The reverse breakdown voltage of a Zener diode is 5.6 V in the given circuit. The current $I_Z$ through the Zener is

A. 7mA
B. 17mA
C. 10mA
D. 15mA

Answer 1

Hint: Use Ohm’s law which gives us the equation V = IR. Kirchhoff's voltage law finds the current flowing in the two resistances. Once you find the current in the two resistances then use junction law to find $I_Z$.

Formula used:
V = IR

Complete step by step answer:
Reverse breakdown voltage of a diode is the minimum voltage at which the diode starts to conduct electricity in reverse bias. Otherwise, in reverse biased a diode does not conduct electricity. In other words, it acts as an insulator.
Let the potential difference across the Zener diode be $V_Z$.
Let the resistances 200$\mathrm{\Omega }$ and 800$\mathrm{\Omega }$ be $R_1$ and $R_2$ and let the potential differences across the resistances $R_1$ and $R_2$ be $V_1$ and $V_2$ respectively.
According to ohm’s law, V = IR.
Let the current passing through resistances $R_1$ and $R_2$ be $I_1$ and $I_2$.

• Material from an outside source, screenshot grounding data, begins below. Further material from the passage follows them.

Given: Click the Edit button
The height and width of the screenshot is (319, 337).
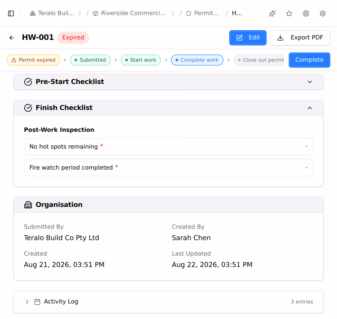Looking at the screenshot, I should [248, 38].
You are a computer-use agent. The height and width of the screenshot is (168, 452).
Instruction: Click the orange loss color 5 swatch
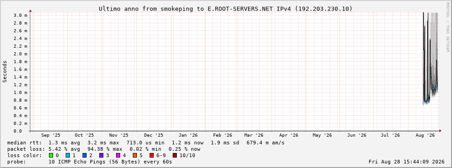(135, 155)
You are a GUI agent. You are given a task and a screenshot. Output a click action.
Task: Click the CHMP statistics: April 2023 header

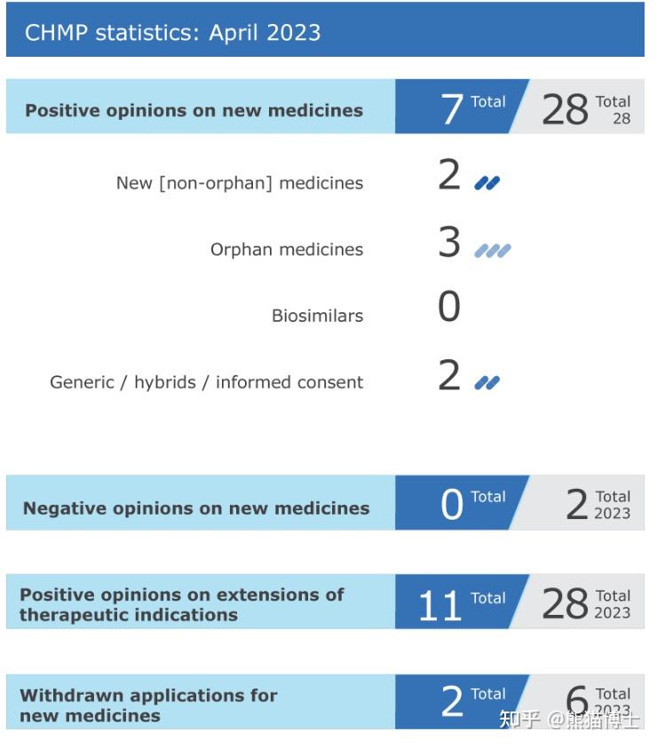pyautogui.click(x=173, y=33)
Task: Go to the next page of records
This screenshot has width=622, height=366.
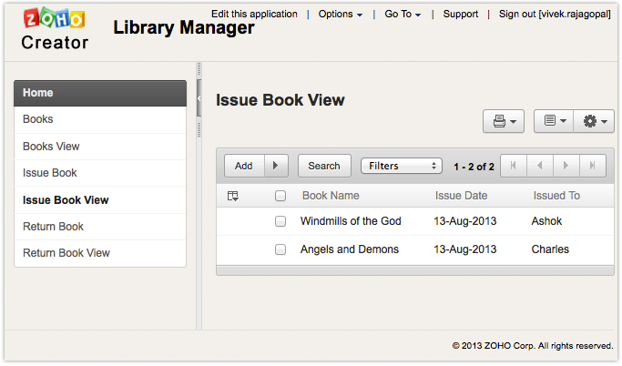Action: point(566,166)
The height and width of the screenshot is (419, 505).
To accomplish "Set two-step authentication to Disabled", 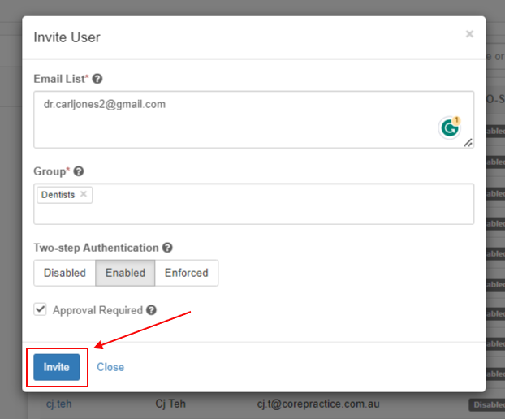I will [x=64, y=273].
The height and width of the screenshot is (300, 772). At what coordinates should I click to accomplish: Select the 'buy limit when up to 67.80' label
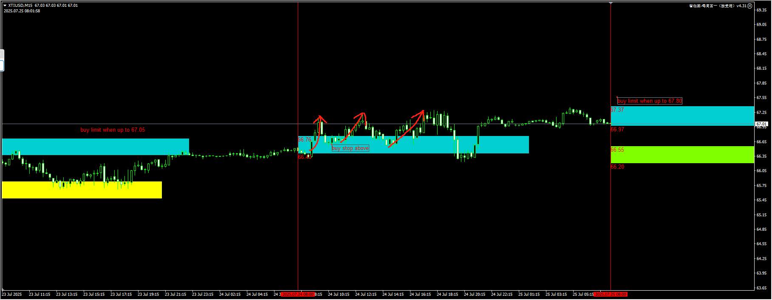(649, 101)
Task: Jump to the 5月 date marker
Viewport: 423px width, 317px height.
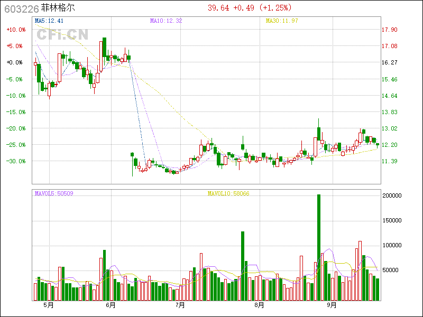Action: click(49, 305)
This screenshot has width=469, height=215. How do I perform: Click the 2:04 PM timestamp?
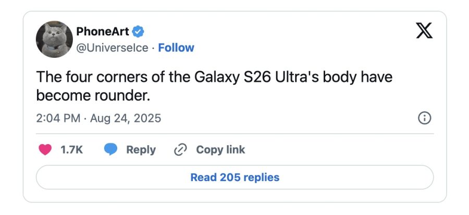pyautogui.click(x=58, y=119)
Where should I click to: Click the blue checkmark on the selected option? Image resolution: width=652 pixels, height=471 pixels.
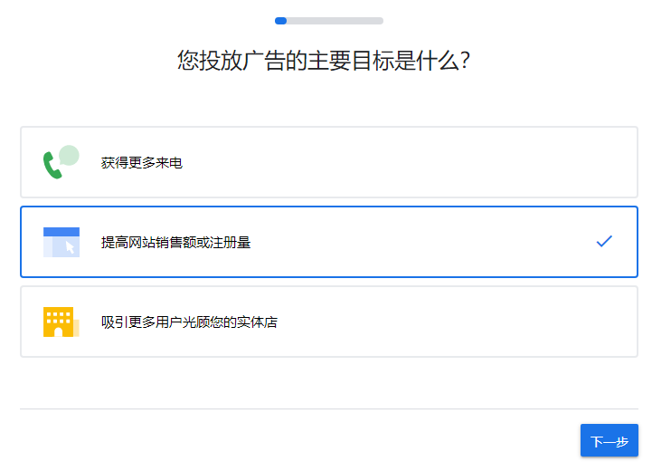pos(604,241)
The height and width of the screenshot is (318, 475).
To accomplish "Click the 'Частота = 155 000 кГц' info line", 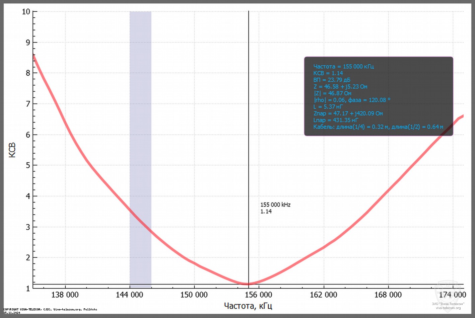I will coord(343,67).
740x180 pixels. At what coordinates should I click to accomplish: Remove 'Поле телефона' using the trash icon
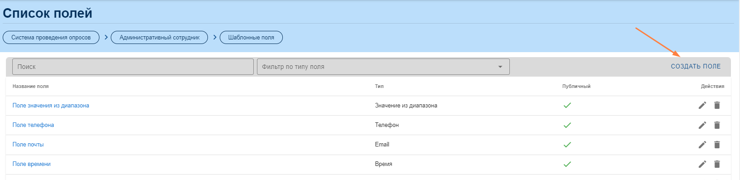pos(717,125)
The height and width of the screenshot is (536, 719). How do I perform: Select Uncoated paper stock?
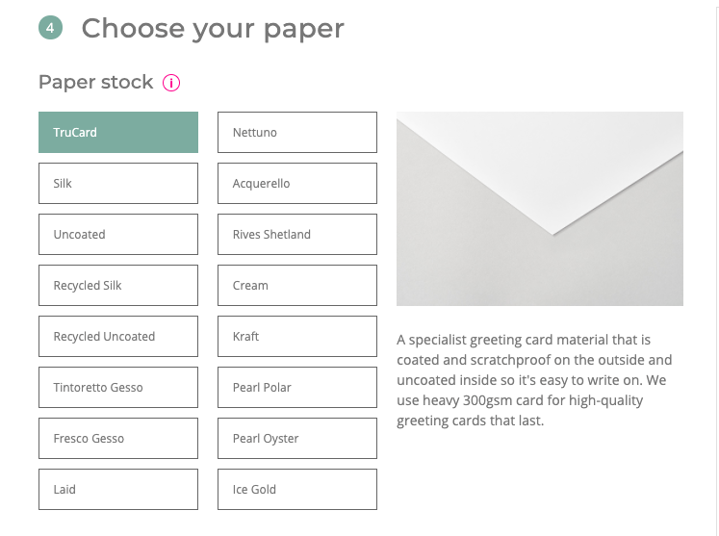point(118,234)
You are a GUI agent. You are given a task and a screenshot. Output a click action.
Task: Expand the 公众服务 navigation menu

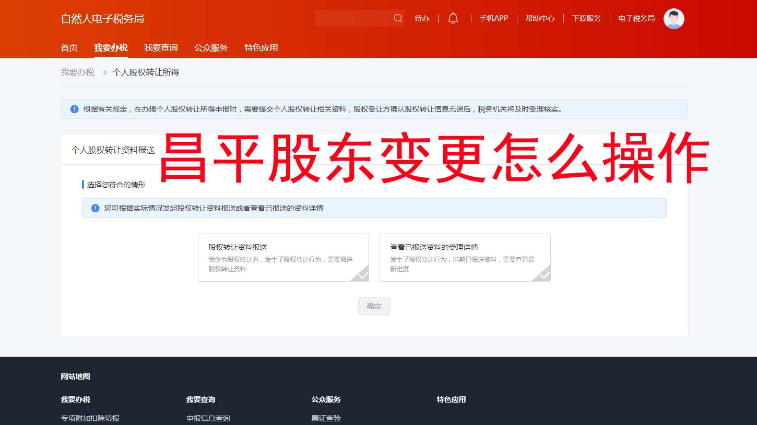(x=210, y=47)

Therefore, $V_1=I_1{R}_1$ and $V_2=I_2{R}_2$.
It is given that the current through the Zener diode is $I_Z$.
Apply Khircoff’s voltage law in loop ABCF in the direction of current (clockwise direction).
Therefore, we get
$9-I_1{R}_1-V_z=0$.
It is given that $V_z=5.6V$ and $R_1$=200$\mathrm{\Omega }$. Substitute the value of $V_z$ and $R_1$ in the above equation.
This implies,
$9-200I_1-5.6=0$.
$\Rightarrow I_1={\displaystyle \frac{3.4}{200}}=17\times {10}^{-3}A=17mA$.
Again, apply Khircoff’s voltage law in loop CDEF in clockwise direction.
Hence we get,
$V_z-I_2{R}_2=0$.
It is given that $R_2$= 800$\mathrm{\Omega }$. Substitute the value of $R_2$ and $V_z$ in the above equation.
This gives,
$I_2={\displaystyle \frac{5.6}{800}}=7\times {10}^{-3}A=7mA$.
At point C, there is a junction of three currents, $I_1$, $I_2$ and $I_z$.
According to junction law of current, $I_1=I_2+I_z$
This gives us that $I_z=I_1-I_2$ …… (1).
We found the values of $I_1$ and $I_2$ equal to 17mA and 7mA respectively.
Substitute the values of $I_1$ and $I_2$ in equation (1).
Hence, $I_z=17-7=10mA$.
Therefore, the current flowing through the Zener diode is 10mA.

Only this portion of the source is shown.